[Data for this task Boundary: Start]

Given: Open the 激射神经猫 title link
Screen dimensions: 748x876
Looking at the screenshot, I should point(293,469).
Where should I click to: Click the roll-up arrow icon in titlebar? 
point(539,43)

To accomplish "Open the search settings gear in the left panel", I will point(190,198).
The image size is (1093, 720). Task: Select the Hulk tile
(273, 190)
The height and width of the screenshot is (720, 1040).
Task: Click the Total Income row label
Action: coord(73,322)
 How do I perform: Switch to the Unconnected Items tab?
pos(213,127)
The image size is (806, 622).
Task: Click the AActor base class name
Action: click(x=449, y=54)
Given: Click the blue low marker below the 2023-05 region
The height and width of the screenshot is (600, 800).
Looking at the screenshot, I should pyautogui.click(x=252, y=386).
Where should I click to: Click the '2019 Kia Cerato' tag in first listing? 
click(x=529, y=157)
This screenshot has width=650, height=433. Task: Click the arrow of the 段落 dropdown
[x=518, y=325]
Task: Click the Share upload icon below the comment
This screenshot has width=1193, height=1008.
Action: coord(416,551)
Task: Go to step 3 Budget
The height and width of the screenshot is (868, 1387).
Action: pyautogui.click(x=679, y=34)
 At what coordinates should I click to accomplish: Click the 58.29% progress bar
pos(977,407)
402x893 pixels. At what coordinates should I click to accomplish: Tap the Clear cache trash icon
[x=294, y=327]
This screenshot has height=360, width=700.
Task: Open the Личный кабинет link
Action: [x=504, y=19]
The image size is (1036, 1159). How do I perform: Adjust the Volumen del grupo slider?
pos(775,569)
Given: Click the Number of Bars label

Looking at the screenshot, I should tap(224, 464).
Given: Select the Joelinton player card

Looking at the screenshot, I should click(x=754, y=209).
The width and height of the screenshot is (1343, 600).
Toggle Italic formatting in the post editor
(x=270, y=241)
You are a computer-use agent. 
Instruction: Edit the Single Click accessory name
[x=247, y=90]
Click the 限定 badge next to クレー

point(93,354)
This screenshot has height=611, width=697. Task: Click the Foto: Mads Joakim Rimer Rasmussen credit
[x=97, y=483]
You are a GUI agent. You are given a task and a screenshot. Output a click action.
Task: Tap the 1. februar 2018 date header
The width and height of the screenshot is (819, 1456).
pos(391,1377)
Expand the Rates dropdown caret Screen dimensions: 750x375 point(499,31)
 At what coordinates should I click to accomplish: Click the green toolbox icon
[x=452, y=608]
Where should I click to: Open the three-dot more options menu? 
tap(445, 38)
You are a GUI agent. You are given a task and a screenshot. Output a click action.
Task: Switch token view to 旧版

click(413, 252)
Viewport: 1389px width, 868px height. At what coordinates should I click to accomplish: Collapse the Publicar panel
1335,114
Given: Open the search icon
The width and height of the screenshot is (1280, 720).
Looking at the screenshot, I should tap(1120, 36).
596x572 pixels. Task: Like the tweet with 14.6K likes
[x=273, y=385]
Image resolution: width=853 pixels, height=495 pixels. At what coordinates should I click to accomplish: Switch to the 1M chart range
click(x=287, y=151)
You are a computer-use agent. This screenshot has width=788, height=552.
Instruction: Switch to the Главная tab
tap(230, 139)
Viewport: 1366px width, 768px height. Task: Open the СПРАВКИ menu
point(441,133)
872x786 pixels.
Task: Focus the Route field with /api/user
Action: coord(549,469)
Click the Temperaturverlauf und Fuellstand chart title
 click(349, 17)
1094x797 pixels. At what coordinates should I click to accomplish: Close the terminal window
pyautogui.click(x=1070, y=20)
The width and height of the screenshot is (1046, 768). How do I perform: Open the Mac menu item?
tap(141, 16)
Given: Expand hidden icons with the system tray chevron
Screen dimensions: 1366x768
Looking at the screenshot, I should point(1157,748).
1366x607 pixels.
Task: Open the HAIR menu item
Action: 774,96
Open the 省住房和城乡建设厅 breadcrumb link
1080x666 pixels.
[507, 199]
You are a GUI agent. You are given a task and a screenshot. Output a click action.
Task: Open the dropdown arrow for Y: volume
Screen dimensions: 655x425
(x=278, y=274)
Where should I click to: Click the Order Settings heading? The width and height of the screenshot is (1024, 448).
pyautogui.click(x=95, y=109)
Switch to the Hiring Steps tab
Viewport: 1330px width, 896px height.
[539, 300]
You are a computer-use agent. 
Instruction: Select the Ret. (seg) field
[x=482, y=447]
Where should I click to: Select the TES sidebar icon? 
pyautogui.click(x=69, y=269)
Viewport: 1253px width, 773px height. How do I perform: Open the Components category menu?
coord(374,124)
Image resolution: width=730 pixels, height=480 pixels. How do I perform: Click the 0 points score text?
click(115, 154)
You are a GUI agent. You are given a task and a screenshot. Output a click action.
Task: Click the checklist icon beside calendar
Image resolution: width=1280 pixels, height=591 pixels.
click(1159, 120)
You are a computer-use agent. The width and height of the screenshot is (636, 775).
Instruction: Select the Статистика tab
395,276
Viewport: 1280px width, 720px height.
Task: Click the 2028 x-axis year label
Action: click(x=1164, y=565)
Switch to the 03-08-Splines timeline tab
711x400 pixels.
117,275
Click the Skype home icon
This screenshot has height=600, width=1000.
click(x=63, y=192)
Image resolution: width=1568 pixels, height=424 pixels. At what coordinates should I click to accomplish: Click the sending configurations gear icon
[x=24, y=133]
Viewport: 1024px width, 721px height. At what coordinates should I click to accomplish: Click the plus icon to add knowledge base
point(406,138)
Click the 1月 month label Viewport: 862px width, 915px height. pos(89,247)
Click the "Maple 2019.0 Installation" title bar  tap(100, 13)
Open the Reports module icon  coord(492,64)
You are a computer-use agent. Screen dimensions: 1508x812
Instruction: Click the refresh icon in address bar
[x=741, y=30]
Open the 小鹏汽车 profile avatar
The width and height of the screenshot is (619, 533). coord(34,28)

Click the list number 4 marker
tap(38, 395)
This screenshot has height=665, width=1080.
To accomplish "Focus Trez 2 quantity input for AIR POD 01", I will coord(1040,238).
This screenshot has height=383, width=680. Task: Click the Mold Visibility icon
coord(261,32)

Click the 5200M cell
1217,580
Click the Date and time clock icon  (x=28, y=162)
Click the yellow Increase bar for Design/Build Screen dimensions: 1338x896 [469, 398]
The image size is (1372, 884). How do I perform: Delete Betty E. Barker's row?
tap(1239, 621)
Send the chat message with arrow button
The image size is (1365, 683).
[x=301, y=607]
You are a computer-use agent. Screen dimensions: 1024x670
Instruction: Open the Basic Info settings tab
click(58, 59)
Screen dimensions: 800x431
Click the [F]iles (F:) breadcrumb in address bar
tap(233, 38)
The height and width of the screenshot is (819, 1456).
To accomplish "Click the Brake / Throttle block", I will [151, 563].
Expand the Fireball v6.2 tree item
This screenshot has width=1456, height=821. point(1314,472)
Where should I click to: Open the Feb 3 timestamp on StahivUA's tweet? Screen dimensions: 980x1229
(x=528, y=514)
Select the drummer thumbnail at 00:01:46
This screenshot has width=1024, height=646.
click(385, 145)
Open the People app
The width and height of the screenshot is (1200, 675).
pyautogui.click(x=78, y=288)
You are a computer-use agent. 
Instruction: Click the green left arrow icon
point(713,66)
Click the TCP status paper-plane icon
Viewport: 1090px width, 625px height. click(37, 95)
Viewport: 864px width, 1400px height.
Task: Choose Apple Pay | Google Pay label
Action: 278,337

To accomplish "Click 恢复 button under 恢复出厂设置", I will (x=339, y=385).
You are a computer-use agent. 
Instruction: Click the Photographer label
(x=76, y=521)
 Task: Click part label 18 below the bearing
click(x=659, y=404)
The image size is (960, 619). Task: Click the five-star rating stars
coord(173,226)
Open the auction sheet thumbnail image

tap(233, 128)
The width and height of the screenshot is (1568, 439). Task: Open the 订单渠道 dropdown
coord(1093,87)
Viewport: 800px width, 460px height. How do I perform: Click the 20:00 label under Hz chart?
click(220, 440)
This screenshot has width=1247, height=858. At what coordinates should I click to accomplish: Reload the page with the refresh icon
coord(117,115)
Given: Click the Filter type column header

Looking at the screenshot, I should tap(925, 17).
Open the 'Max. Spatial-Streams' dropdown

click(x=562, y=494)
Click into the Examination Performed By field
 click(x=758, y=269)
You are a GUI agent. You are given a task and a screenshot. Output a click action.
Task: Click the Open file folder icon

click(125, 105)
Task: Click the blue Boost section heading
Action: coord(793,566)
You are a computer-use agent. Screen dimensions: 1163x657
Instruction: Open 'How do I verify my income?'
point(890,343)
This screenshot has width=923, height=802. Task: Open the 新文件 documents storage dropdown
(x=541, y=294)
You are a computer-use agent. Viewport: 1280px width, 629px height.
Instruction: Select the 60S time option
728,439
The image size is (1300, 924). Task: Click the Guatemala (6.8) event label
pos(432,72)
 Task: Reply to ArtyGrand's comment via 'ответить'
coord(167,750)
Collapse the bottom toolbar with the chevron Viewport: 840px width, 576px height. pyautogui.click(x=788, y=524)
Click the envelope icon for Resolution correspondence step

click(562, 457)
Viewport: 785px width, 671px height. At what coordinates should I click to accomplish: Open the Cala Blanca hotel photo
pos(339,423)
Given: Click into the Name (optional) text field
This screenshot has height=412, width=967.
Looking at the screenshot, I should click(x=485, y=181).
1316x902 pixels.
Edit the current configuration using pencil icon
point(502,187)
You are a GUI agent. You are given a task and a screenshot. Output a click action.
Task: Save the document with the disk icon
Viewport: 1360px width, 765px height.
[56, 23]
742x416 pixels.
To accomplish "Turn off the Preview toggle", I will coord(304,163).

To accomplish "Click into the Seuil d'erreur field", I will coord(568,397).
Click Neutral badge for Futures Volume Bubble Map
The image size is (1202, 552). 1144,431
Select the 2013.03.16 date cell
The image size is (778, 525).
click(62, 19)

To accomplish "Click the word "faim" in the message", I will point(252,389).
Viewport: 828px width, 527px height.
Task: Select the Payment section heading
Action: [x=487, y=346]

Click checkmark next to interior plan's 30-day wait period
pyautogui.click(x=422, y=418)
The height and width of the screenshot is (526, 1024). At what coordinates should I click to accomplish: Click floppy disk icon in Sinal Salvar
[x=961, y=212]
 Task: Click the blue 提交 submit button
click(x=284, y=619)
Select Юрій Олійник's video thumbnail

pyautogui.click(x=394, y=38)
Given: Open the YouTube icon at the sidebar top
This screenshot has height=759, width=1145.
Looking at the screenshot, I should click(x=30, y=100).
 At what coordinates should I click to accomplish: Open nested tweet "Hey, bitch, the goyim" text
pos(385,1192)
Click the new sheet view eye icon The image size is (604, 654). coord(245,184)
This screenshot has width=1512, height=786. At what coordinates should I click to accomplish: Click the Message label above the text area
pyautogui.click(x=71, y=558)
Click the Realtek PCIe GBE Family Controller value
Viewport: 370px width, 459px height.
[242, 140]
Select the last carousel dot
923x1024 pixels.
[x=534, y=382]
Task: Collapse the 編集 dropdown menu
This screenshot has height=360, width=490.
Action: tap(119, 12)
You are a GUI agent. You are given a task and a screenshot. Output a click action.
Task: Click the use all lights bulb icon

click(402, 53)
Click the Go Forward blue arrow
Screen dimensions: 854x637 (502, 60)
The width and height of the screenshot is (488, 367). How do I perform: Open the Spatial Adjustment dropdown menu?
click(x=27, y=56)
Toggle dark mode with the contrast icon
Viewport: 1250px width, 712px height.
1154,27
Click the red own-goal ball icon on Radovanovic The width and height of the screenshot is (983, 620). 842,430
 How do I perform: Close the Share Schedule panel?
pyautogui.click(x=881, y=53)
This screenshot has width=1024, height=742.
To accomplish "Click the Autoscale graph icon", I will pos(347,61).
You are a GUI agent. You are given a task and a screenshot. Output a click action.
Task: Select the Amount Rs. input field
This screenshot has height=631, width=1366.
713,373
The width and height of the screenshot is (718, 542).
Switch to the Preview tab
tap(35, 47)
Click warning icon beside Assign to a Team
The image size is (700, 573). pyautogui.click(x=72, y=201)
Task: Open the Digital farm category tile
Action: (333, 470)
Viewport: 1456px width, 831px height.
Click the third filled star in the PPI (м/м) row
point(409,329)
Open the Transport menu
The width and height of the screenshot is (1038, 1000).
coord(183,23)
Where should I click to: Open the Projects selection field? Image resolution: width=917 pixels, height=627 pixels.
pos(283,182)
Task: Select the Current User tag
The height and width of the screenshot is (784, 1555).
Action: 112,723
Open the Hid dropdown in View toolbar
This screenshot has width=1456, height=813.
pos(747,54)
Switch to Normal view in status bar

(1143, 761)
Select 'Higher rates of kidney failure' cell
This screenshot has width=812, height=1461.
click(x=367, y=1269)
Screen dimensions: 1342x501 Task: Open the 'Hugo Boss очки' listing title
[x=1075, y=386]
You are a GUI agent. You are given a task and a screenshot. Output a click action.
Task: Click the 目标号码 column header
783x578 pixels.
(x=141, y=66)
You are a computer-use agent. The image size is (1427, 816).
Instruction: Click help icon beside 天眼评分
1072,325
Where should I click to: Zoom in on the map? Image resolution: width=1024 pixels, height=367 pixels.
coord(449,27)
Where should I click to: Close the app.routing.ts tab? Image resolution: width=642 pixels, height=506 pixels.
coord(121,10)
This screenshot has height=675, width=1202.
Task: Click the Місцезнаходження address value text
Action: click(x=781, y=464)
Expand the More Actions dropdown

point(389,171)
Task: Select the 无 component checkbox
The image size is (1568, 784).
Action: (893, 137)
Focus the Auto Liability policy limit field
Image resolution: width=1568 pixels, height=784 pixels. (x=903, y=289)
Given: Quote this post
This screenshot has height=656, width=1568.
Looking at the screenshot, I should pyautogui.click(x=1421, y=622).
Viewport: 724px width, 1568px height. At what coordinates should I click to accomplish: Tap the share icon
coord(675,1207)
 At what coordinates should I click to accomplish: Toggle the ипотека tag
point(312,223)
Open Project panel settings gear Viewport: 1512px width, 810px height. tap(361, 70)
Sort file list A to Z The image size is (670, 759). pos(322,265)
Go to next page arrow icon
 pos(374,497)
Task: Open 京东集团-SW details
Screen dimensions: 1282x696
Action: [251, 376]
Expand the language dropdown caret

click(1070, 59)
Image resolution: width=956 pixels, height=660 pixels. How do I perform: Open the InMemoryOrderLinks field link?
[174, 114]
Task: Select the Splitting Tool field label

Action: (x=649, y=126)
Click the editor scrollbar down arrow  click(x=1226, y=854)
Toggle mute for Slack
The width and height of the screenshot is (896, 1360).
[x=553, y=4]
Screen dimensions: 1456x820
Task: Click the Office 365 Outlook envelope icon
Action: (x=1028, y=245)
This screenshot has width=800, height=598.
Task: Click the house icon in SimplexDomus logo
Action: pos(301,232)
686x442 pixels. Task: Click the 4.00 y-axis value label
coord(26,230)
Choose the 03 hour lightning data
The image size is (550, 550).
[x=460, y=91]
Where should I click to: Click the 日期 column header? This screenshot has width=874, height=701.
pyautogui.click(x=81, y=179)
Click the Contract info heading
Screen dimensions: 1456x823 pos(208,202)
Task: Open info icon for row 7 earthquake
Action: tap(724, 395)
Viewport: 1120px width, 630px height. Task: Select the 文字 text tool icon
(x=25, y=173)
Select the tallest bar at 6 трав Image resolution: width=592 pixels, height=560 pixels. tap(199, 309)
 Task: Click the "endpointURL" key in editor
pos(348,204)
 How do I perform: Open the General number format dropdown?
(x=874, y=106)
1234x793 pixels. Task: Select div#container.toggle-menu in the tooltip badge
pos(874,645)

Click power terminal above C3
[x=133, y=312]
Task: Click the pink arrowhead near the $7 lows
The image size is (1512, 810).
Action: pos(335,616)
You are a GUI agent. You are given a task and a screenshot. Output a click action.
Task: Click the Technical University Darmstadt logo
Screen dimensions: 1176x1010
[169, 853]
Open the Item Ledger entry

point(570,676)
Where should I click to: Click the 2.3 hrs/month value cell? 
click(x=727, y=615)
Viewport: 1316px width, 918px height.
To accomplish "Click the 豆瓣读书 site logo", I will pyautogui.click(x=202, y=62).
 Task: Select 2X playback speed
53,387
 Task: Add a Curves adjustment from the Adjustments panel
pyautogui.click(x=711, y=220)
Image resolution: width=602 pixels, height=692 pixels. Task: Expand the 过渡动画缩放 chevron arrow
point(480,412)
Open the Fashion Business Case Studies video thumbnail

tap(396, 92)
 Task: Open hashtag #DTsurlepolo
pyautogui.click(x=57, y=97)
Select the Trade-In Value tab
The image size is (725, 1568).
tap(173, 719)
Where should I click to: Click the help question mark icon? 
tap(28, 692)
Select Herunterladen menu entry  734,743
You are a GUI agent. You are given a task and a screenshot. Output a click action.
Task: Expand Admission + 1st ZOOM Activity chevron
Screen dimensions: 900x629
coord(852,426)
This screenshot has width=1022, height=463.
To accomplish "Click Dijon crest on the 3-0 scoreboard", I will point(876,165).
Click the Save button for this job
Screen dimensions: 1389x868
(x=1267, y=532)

[Data for this task Boundary: End]

_Your task_
Begin with the line above that has "Instruction: Click the refresh" and continue through the line that has "This screenshot has height=665, width=1080.", setting each one down exactly. Stop there.

_Answer to this problem_
Instruction: Click the refresh icon in address bar
[x=741, y=30]
Open the 小鹏汽车 profile avatar
The width and height of the screenshot is (619, 533). coord(34,28)

Click the list number 4 marker
tap(38, 395)
This screenshot has height=665, width=1080.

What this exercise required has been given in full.